==== TEXT ====
The word “eye” is pronounced like “I”, so he replaces that in the name so now we get: I of the Tiger

But you have two things here, first IO (input/output) is the point of the library, so he adds that in - now we get IOf the tiger.

Second is that the library it comes from is “Tiger Beetle”, so this is the IO of Tiger Beetle.

So putting it all together, iofthetiger - “Eye Of the Tiger”… which is the IO of Tiger Beetle.

It’s exactly what the project is about but it’s also a reference to that famous song.


Nice work! Yeah, TigerBeetle is a treasure chest of cool systems programming. I believe Mitchell’s also been inspired by the TB IO core when working on his event loop lib. It’s pretty awesome, too:


That’s why I didn’t use them as synonyms, note the comma between non-blocking and asynchronous:

The comma denotes they are two separate things being used together. But maybe writing it as “non-blocking and asynchronous” would be clearer.

But you make a good clarification and I’m interested in reading the linked article, seems like a very interesting read. Thanks.


It is really very nice article, otherwise it wouldn’t be in my browser bookmarks :slight_smile:
Basically, it’s about how to combine proactor pattern (Windows) and reactor pattern (Unix) in one cross-platform library. With io_uring we have more similarity with Windows IOCP, but in 2005 there was no io_uring yet.


As I see it, Zig’s first attempt at async IO was via the async / await model, albeit implemented in a a novel way using the function’s frame directly with suspend and resume points. It seems although it was a cool and novel idea, it clashes in critical ways with other aspects of the compiler which have higher priority in terms of achieving Zig’s goals. So it was sacrificed and removed. This has spurred discussion on whether this is something that the language should provide or if it should be left for the ecosystem to provide. The jury is still out on this.

This library is an example of how the ecosystem can fill in this gap. The only issue with letting the ecosystem handle issues like these is that there will be many different ways to do the same thing, increasing complexity. But at the same time, I think this allows for evolution of paradigms and models, not being locked-in by what was implemented in a language at some time in the past.
====
# GOAL
Please quote the forum discussion above word for word, between "But you have" and "this is the IO of Tiger Beetle.", inclusive.
==== DATA EXCERPT ====
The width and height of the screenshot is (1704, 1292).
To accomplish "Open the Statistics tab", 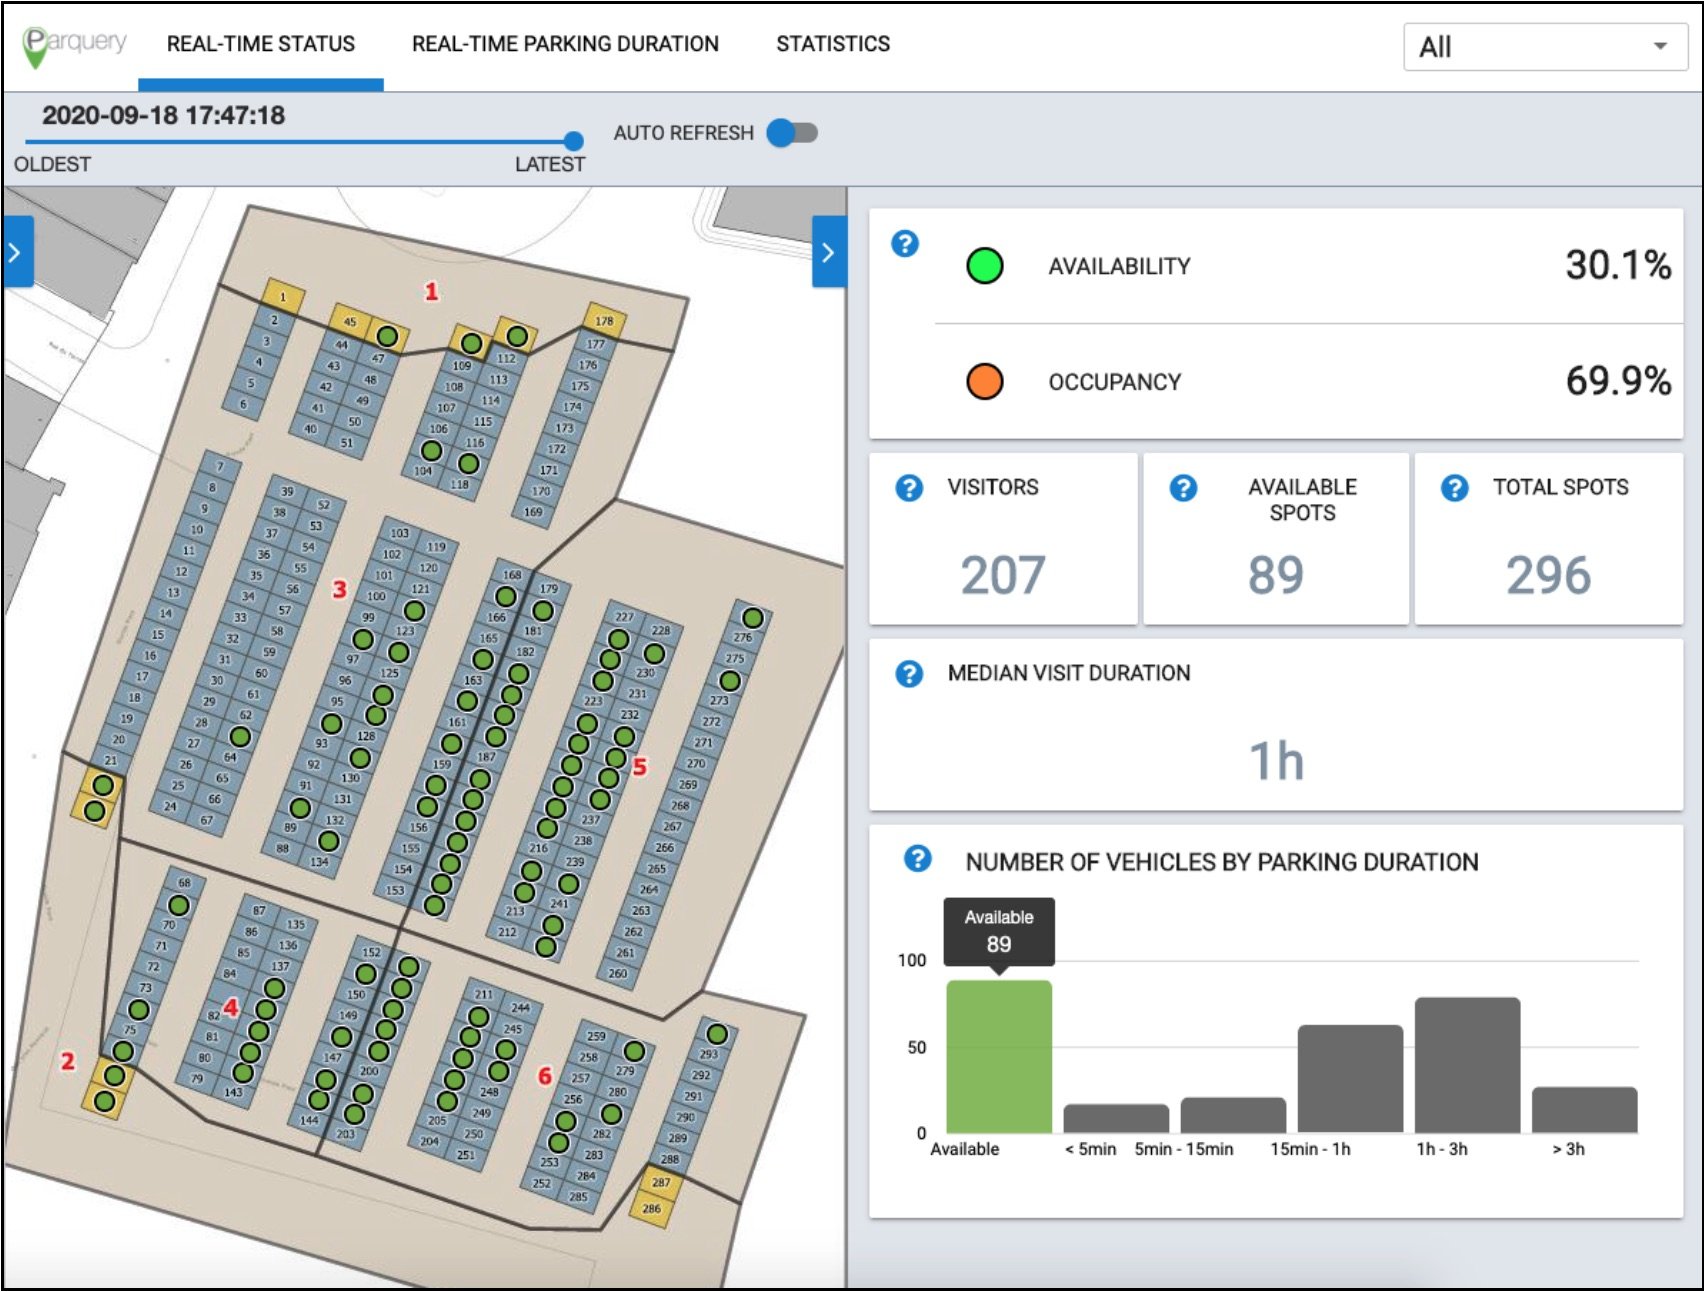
====
# OUTPUT
But you have two things here, first IO (input/output) is the point of the library, so he adds that in - now we get IOf the tiger.

Second is that the library it comes from is “Tiger Beetle”, so this is the IO of Tiger Beetle.